3) Making an inventory of critical assets What makes it more difficult to respond to invasion incidents is the lack of documentation about critical assets and privileged access. With this kind of information, organizations can check whether these assets are safe in case of invasion and take additional measures to escape the invaders’ clutches. For example, when a provider needs privileged access to the network – it can happen – it is worth documenting the access rights for future consultation in case of suspected intrusion, as it happen in the SolarWinds case.
4) Checking the signature The update adulterated by the malware contains a valid digital certificate and was distributed by SolarWinds itself. This was another element worth mentioning in this case. However, other attackers use fake signatures and their own channels to distribute their files with Trojans.
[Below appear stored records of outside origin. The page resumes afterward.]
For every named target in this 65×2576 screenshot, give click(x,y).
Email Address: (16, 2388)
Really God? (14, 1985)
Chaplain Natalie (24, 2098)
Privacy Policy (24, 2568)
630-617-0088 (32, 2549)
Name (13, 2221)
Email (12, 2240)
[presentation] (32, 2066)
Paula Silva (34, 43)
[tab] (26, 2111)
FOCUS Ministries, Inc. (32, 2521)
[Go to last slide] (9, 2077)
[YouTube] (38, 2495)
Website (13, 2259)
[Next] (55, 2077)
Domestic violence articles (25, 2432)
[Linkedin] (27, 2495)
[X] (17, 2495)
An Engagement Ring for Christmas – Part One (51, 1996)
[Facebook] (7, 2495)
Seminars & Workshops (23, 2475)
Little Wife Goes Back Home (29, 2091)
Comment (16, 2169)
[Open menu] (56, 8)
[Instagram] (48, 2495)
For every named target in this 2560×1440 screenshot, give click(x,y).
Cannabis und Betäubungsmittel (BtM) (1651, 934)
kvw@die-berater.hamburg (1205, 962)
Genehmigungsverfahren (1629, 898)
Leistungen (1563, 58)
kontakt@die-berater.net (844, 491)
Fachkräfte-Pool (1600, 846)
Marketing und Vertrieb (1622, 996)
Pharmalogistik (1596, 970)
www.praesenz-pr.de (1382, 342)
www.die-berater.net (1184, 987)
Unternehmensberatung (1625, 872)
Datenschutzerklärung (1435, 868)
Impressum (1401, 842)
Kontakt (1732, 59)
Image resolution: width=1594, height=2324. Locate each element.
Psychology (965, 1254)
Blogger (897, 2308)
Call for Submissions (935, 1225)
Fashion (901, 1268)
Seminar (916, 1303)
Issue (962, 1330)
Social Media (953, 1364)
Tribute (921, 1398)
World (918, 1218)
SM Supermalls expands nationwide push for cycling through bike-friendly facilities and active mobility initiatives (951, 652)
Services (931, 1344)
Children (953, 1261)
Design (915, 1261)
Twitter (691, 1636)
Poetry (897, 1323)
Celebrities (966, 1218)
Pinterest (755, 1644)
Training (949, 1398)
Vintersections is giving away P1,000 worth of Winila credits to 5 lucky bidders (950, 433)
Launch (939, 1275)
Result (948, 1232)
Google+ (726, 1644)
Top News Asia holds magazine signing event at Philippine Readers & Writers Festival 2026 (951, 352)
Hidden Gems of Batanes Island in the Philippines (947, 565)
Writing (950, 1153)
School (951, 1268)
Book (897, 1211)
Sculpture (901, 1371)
Therefore, it is recommended to check the signature before installing files, at least to protect companies against less sophisticated attacks.
5) Reviewing the contracts Contracts with software vendors need to establish specific terms about how a cybersecurity event will be disclosed, what information they will include, and how the potential consequences will be dealt.
There is still no magic to detect who is still vulnerable to this or futures cyber attack of the same category. Everyone, software vendors or users may be at risk. This is part of the game of always-connected life. However, as with life outside the network, caution and prevention are never too much.
In general terms, supply chain refers to the group of people and companies involved in a given multi-process activity. In the case of cyber attacks, the huge number of variables gives multiple points of entry to hackers looking to infiltrate businesses, networks or infrastructures. In addition, this multiplicity of elements eliminates the exclusive responsibility to protect the entire chain – not one link is responsible alone, but everyone must be responsible in order that the protection is effective. And even though most have strict security mechanisms, a single point of vulnerability can put everyone in the crosshairs of a supply chain attack.